Short problem
Switch "Viewport" to "Window size" wherever it appears in the listing below, and write the listing out again with everything else left as it is.

** START **

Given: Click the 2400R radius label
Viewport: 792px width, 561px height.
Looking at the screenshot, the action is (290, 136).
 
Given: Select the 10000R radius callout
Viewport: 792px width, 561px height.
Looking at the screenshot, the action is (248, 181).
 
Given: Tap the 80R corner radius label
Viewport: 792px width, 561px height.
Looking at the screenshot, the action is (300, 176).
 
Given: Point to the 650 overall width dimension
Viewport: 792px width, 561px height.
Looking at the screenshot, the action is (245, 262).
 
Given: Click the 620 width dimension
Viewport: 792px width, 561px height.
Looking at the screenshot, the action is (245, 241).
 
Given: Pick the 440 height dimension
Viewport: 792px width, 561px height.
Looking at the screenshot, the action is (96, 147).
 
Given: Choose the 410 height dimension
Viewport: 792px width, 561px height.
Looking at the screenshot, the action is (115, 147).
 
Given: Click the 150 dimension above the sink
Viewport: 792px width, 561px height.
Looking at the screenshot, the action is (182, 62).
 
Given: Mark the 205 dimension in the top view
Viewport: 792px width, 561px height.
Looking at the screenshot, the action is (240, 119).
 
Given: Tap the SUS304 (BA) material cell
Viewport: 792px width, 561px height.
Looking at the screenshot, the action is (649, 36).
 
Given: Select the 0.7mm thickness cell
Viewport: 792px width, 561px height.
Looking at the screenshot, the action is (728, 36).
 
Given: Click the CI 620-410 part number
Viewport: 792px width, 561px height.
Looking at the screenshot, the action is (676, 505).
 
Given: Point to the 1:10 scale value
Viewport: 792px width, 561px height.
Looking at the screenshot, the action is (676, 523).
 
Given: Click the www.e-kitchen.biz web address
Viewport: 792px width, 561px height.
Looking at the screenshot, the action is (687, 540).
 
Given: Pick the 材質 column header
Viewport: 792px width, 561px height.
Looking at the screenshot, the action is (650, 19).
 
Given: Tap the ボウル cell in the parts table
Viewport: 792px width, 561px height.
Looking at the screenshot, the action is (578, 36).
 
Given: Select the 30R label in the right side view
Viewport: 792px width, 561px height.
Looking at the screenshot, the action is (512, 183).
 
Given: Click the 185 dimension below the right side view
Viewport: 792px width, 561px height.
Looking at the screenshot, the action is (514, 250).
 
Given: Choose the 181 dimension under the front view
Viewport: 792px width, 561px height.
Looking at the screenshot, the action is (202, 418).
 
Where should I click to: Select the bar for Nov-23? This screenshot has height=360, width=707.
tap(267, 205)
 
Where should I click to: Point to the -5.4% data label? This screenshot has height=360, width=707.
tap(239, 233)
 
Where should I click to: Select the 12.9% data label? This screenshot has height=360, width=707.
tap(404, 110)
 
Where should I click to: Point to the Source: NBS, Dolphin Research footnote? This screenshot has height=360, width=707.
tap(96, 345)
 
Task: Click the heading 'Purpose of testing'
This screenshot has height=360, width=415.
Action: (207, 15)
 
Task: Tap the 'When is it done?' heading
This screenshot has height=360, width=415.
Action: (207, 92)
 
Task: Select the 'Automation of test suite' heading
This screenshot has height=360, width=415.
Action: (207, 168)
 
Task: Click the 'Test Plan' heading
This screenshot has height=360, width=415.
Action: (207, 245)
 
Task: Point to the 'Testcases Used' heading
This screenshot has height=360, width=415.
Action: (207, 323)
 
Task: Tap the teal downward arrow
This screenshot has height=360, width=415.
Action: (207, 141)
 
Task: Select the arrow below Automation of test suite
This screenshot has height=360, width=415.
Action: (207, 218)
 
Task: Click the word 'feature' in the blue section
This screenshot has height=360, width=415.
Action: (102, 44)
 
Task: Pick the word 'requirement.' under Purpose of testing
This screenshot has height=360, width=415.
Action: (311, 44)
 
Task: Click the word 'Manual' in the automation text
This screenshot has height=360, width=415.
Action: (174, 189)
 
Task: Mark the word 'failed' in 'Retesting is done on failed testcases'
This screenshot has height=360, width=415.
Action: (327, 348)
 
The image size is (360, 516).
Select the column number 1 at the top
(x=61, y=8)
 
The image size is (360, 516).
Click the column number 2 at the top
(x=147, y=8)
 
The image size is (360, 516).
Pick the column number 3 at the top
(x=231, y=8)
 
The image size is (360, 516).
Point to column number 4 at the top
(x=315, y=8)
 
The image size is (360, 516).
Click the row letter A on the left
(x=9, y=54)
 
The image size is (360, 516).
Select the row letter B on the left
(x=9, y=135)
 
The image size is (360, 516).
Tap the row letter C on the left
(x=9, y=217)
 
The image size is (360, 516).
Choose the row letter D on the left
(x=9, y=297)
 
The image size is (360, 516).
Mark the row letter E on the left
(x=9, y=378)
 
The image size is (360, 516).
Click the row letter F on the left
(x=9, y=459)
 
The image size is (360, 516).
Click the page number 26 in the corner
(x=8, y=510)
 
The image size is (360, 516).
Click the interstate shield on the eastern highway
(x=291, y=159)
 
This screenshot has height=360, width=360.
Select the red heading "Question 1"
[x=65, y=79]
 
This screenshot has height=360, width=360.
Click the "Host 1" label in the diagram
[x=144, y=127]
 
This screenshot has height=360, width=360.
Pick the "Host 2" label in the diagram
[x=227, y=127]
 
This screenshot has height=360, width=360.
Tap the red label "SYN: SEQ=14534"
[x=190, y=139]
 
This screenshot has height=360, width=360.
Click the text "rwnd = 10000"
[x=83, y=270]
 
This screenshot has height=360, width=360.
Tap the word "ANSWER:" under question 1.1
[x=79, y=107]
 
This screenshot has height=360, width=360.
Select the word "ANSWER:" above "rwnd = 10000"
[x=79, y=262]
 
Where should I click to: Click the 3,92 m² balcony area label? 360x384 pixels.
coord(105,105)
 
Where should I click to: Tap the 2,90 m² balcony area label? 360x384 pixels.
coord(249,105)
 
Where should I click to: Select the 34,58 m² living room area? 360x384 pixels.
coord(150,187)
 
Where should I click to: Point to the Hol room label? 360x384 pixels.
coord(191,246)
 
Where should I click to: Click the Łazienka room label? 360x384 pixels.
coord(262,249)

** END **

Full output
Given: Click the 2400R radius label
Window size: 792px width, 561px height.
Looking at the screenshot, the action is (290, 136).
 
Given: Select the 10000R radius callout
Window size: 792px width, 561px height.
Looking at the screenshot, the action is (248, 181).
 
Given: Tap the 80R corner radius label
Window size: 792px width, 561px height.
Looking at the screenshot, the action is (300, 176).
 
Given: Point to the 650 overall width dimension
Window size: 792px width, 561px height.
Looking at the screenshot, the action is (245, 262).
 
Given: Click the 620 width dimension
Window size: 792px width, 561px height.
Looking at the screenshot, the action is (245, 241).
 
Given: Pick the 440 height dimension
Window size: 792px width, 561px height.
Looking at the screenshot, the action is (96, 147).
 
Given: Choose the 410 height dimension
Window size: 792px width, 561px height.
Looking at the screenshot, the action is (115, 147).
 
Given: Click the 150 dimension above the sink
Window size: 792px width, 561px height.
Looking at the screenshot, the action is (182, 62).
 
Given: Mark the 205 dimension in the top view
Window size: 792px width, 561px height.
Looking at the screenshot, the action is (240, 119).
 
Given: Tap the SUS304 (BA) material cell
Window size: 792px width, 561px height.
Looking at the screenshot, the action is (649, 36).
 
Given: Select the 0.7mm thickness cell
Window size: 792px width, 561px height.
Looking at the screenshot, the action is (728, 36).
 
Given: Click the CI 620-410 part number
Window size: 792px width, 561px height.
Looking at the screenshot, the action is (676, 505).
 
Given: Point to the 1:10 scale value
Window size: 792px width, 561px height.
Looking at the screenshot, the action is (676, 523).
 
Given: Click the www.e-kitchen.biz web address
Window size: 792px width, 561px height.
Looking at the screenshot, the action is (687, 540).
 
Given: Pick the 材質 column header
Window size: 792px width, 561px height.
Looking at the screenshot, the action is (650, 19).
 
Given: Tap the ボウル cell in the parts table
Window size: 792px width, 561px height.
Looking at the screenshot, the action is (578, 36).
 
Given: Select the 30R label in the right side view
Window size: 792px width, 561px height.
Looking at the screenshot, the action is (512, 183).
 
Given: Click the 185 dimension below the right side view
Window size: 792px width, 561px height.
Looking at the screenshot, the action is (514, 250).
 
Given: Choose the 181 dimension under the front view
Window size: 792px width, 561px height.
Looking at the screenshot, the action is (202, 418).
 
Where should I click to: Select the bar for Nov-23? This screenshot has height=360, width=707.
tap(267, 205)
 
Where should I click to: Point to the -5.4% data label? This screenshot has height=360, width=707.
tap(239, 233)
 
Where should I click to: Select the 12.9% data label? This screenshot has height=360, width=707.
tap(404, 110)
 
Where should I click to: Point to the Source: NBS, Dolphin Research footnote? This screenshot has height=360, width=707.
tap(96, 345)
 
Task: Click the heading 'Purpose of testing'
This screenshot has height=360, width=415.
Action: (207, 15)
 
Task: Tap the 'When is it done?' heading
This screenshot has height=360, width=415.
Action: (207, 92)
 
Task: Select the 'Automation of test suite' heading
This screenshot has height=360, width=415.
Action: (207, 168)
 
Task: Click the 'Test Plan' heading
This screenshot has height=360, width=415.
Action: (207, 245)
 
Task: Point to the 'Testcases Used' heading
This screenshot has height=360, width=415.
Action: (207, 323)
 
Task: Tap the teal downward arrow
This screenshot has height=360, width=415.
Action: (207, 141)
 
Task: Select the arrow below Automation of test suite
This screenshot has height=360, width=415.
Action: (207, 218)
 
Task: Click the word 'feature' in the blue section
This screenshot has height=360, width=415.
Action: (102, 44)
 
Task: Pick the word 'requirement.' under Purpose of testing
This screenshot has height=360, width=415.
Action: (311, 44)
 
Task: Click the word 'Manual' in the automation text
This screenshot has height=360, width=415.
Action: (174, 189)
 
Task: Mark the word 'failed' in 'Retesting is done on failed testcases'
This screenshot has height=360, width=415.
Action: (327, 348)
 
The image size is (360, 516).
Select the column number 1 at the top
(x=61, y=8)
 
The image size is (360, 516).
Click the column number 2 at the top
(x=147, y=8)
 
The image size is (360, 516).
Pick the column number 3 at the top
(x=231, y=8)
 
The image size is (360, 516).
Point to column number 4 at the top
(x=315, y=8)
 
The image size is (360, 516).
Click the row letter A on the left
(x=9, y=54)
 
The image size is (360, 516).
Select the row letter B on the left
(x=9, y=135)
 
The image size is (360, 516).
Tap the row letter C on the left
(x=9, y=217)
 
The image size is (360, 516).
Choose the row letter D on the left
(x=9, y=297)
 
The image size is (360, 516).
Mark the row letter E on the left
(x=9, y=378)
 
The image size is (360, 516).
Click the row letter F on the left
(x=9, y=459)
 
The image size is (360, 516).
Click the page number 26 in the corner
(x=8, y=510)
 
The image size is (360, 516).
Click the interstate shield on the eastern highway
(x=291, y=159)
 
This screenshot has height=360, width=360.
Select the red heading "Question 1"
[x=65, y=79]
 
This screenshot has height=360, width=360.
Click the "Host 1" label in the diagram
[x=144, y=127]
 
This screenshot has height=360, width=360.
Pick the "Host 2" label in the diagram
[x=227, y=127]
 
This screenshot has height=360, width=360.
Tap the red label "SYN: SEQ=14534"
[x=190, y=139]
 
This screenshot has height=360, width=360.
Click the text "rwnd = 10000"
[x=83, y=270]
 
This screenshot has height=360, width=360.
Tap the word "ANSWER:" under question 1.1
[x=79, y=107]
 
This screenshot has height=360, width=360.
Select the word "ANSWER:" above "rwnd = 10000"
[x=79, y=262]
 
Where should I click to: Click the 3,92 m² balcony area label? 360x384 pixels.
coord(105,105)
 
Where should I click to: Tap the 2,90 m² balcony area label? 360x384 pixels.
coord(249,105)
 
Where should I click to: Select the 34,58 m² living room area? 360x384 pixels.
coord(150,187)
 
Where should I click to: Point to the Hol room label? 360x384 pixels.
coord(191,246)
 
Where should I click to: Click the Łazienka room label? 360x384 pixels.
coord(262,249)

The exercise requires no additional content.